佐伯先生は休むことなく、支持棒を次の絵、そしてその次の絵へと移していった。評価が下がるにつれて、彼の言葉は容赦のない刃となって、受験生たちのプライドを容赦なく切り刻んでいく。

「このへんの絵は、全部『説明』に終始している。目がここにあって、鼻がここで、口がここにあるという事実を、ただ指先だけでなぞっている。形を合わせようと必死になるあまり、お前自身の皮膚の温度や、骨の硬さが全く伝わってこないんだよ。そういう小綺麗なだけの絵は、油画科の試験では一瞬でゴミ箱行きだ。綺麗に描こうとするな。お前が今、そこに生きているという不格好な事実を、もっと画面に叩きつけろ」

小綺麗なだけの絵。
その言葉を聞いた瞬間、私の胸の奥が冷たい氷を押し付けられたように凍りついた。
それはまさに、私がこれまで「Bird_in_the_cage」としてネットの海に投稿し、何千人もの見知らぬ人々に『素晴らしい』と称賛されていた絵の、本質的な弱点そのものだったからだ。私は自分の感情を、誰かに分かりやすい記号の形に加工して、綺麗にラベルを貼って提示していただけに過ぎない。
本物の芸術の戦場では、そんな手軽な綺麗事や、誰かに見せるためのポーズなんて、何の意味も持たないのだ。

「……理央」

隣に立つ結衣が、蚊の鳴くような声で私の名前を呼んだ。彼女の視線は、下位に並べられた、佐伯先生に「ゴミ箱行き」と酷評された絵に向けられていた。その絵のいくつかは、今の私たちから見れば十分に上手で、圧倒されるほどの技術を持っているように見えた。それすらも否定される世界。私たちが足を踏み入れてしまった場所の恐ろしさが、彼女の小さな肩を微かに震わせていた。
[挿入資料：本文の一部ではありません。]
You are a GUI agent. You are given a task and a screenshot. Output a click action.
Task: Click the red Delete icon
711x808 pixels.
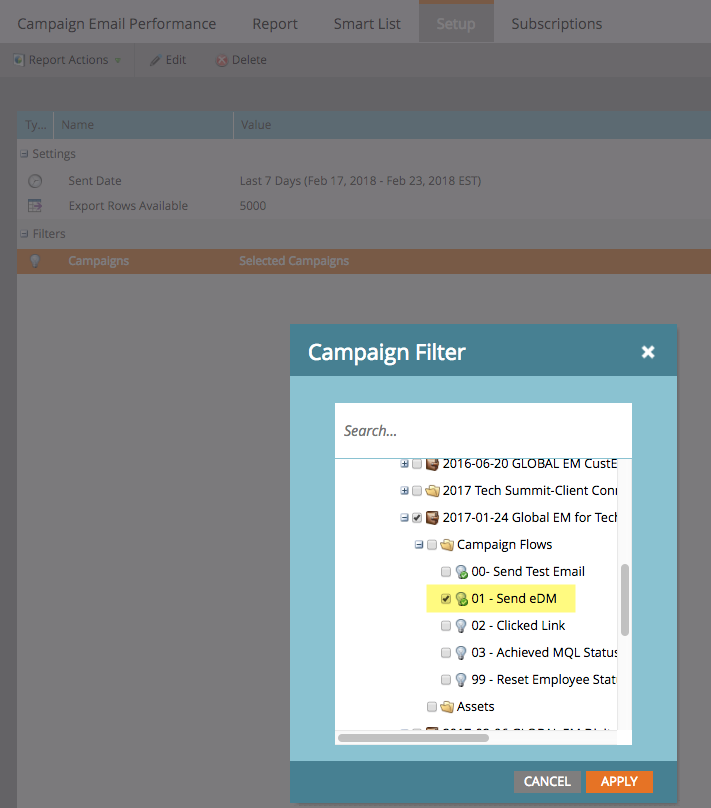click(x=222, y=60)
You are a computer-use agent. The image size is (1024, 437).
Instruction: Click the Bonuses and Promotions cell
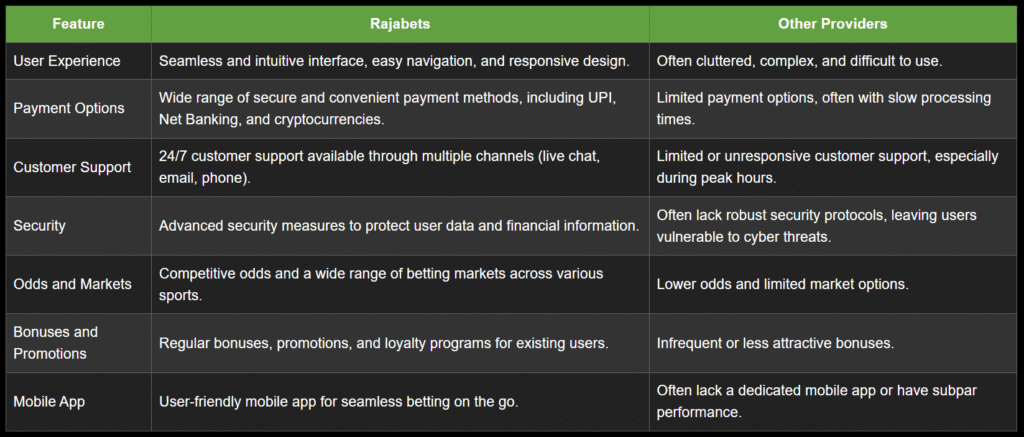[78, 343]
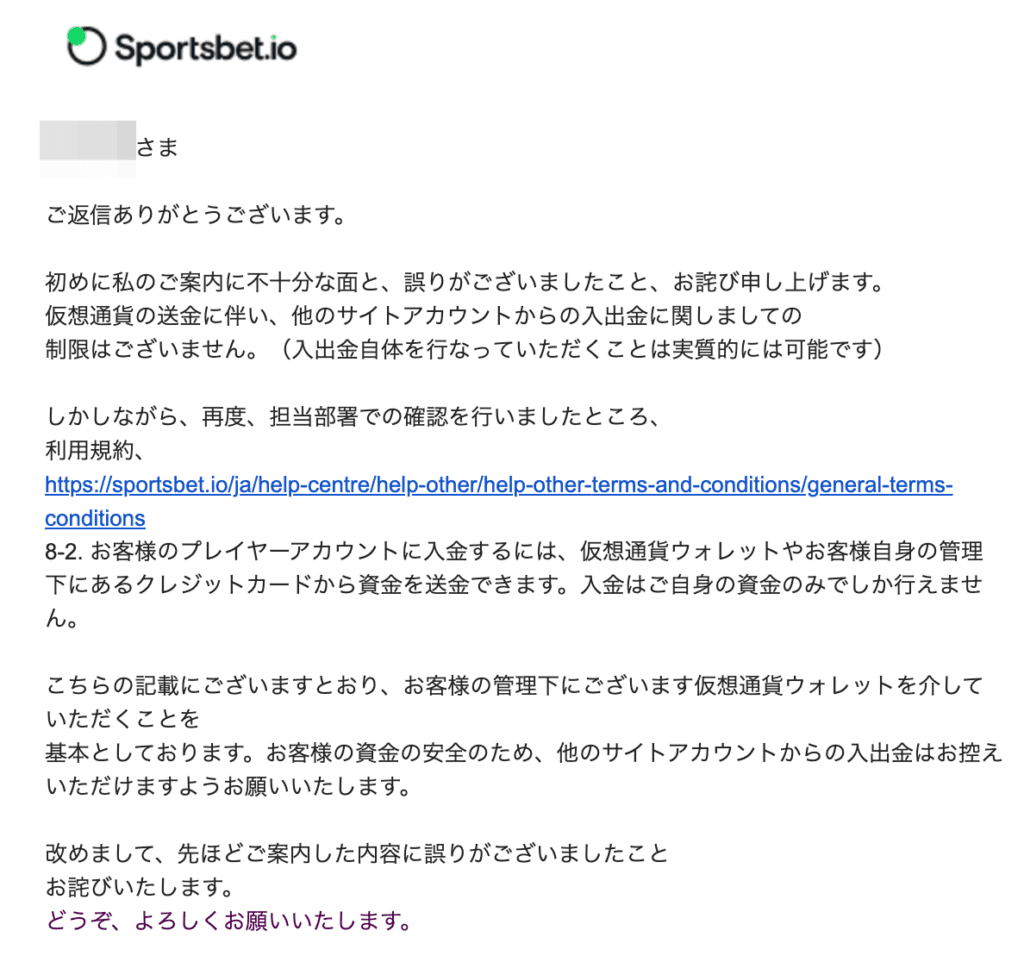Screen dimensions: 1024x962
Task: Click the 'ご返信ありがとうございます。' line
Action: (x=196, y=215)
けれど、結衣の瞳は、決して絶望に曇ってはいない。むしろ、強烈な不条理に対する激しい怒りと、それを捩じ伏せてやろうという闘争心の炎が、その奥でチリチリと音を立てて燃え盛っているのを、私は隣で確かに感じていた。

「講評は以上だ。明日からは、いよいよ一週間の本格的な実技講習が始まる。課題は『自画像と手の構成デッサン』だ。新しく入った二人は、そこの道具棚から画板と木炭紙、それから木炭一式を揃えておきな。……宮下、香川。お前たちがこれまでどんな『お山の大将』だったかは知らないが、明日からはそのプライドを全部捨てて、泥水をすする覚悟で描きなさい」

佐伯先生はそう言い残すと、背を向けて講師室へと消えていった。

その日の帰り道、駅へ向かう商店街の街灯の下を、私と結衣は無言で歩いていた。
夕食時の家庭から漂うカレーや焼き魚の匂いが、私たちの現実の胃袋を刺激する。けれど、私たちの頭の中は、さっき見た無数の自画像の残像と、木炭の強烈な匂いで完全に支配されていた。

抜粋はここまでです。